Tom shrugs. “Children pick up languages pretty fast.”
“But she’s… older,” Janis says. There is carefully hidden disappointment in her voice. She tries to love Helen; most of all, she tries not to regret her decision to adopt her. She did not want to wait for a younger child to become available, not in that horrid hotel with frozen pipes and non-flushing toilet, not in Siberia, where snow covered the ground in October. She grabbed Helen and ran back to the semblance of civilization in Moscow and then back to New Jersey—much like one would grab a sweater one did not particularly like, just to not spend another hour in a mall. She now regretted her panic, she regretted—even though she would never admit it to herself—bringing back Helen and not someone else. She is older, and like so many orphanage kids, she has developed an attachment disorder, or so her psychiatrist said.
She is a pretty child though, Janis consoles herself. Thin and blond, with dark blue eyes that have a habit of staring at any adult with thoughtful intensity, as if sizing them up for parental role. But everyone said how pretty she was. Janis sighs and returns to her reading. It’s a parenting book, something she never thought she would be reading.
There’s rustling upstairs, and both Janis and Tom look up, as if expecting to be able to see through the vaulted ceiling.
“Should we check on her?” Janis says.
Tom shakes his head. “She’s old enough to sleep by herself.”
Janis remembers the orphanage—ten beds to a room. Helen is not used to being by herself.
“She better not wet her bed again,” Tom says.
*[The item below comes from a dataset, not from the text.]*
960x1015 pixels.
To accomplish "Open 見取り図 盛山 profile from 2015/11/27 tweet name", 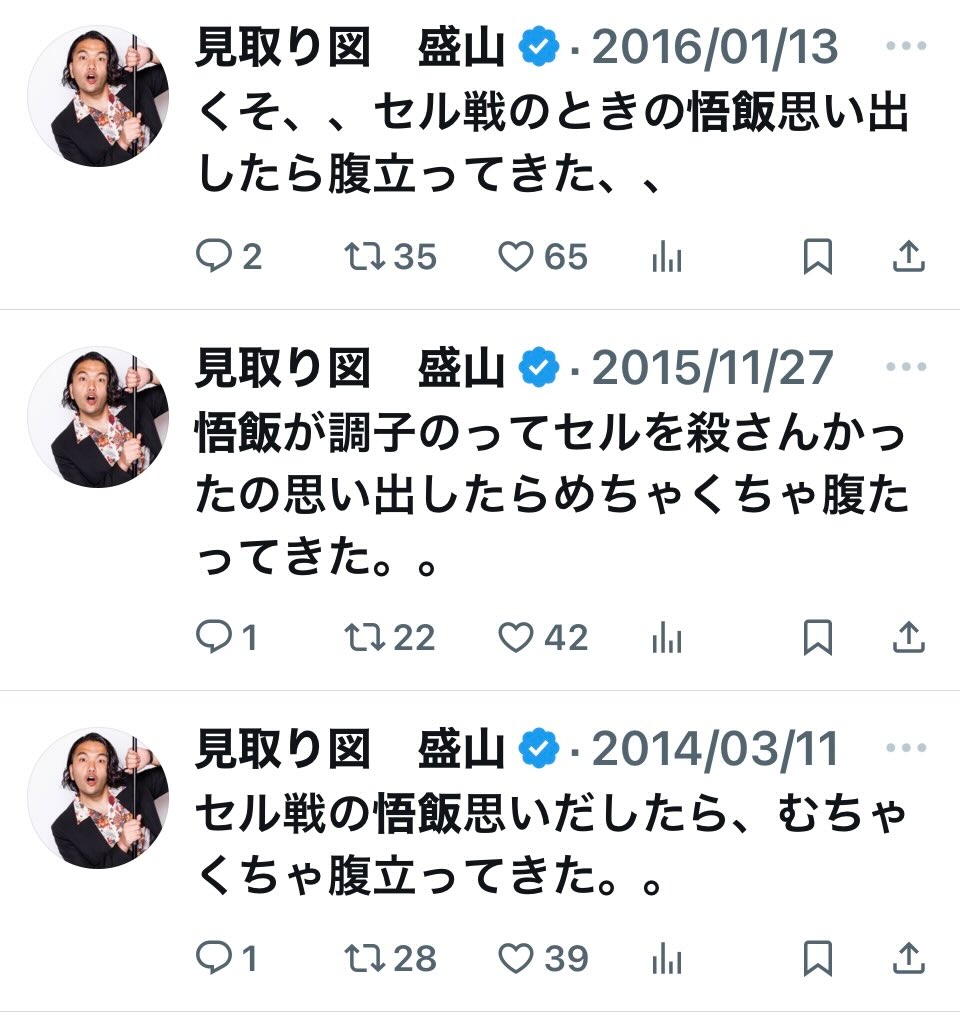I will coord(350,369).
Janis nods. The book is not helping.
Helen thinks back to the day when the monsters first appeared. She had to go to the bathroom, and she felt (or imagined) a quick touch of hot breath when her feet touched the cold linoleum tiles of the orphanage floor. She listened to the even breathing of eight other girls—one had been recently adopted, the youngest, who went home with her new mom and dad. There were no monsters and no hidden breathing, just a general unfairness of the situation: the longer one waited for the parents to show up, the smaller one’s chances grew.
Helen went to the door, into the long hallway lit by dead fluorescent lights, and all the way to the bathroom where the toilet gurgled habitually.
On her way back, Helen heard voices—husky voices of the older boys, too old to be adopted, too young for the vocational training school where they would be sent once they turned fourteen. The boys everyone knew would grow up to be bad, and already well on their way to fulfilling the expectations. Helen pressed against the wall and listened to their whispers and laughter.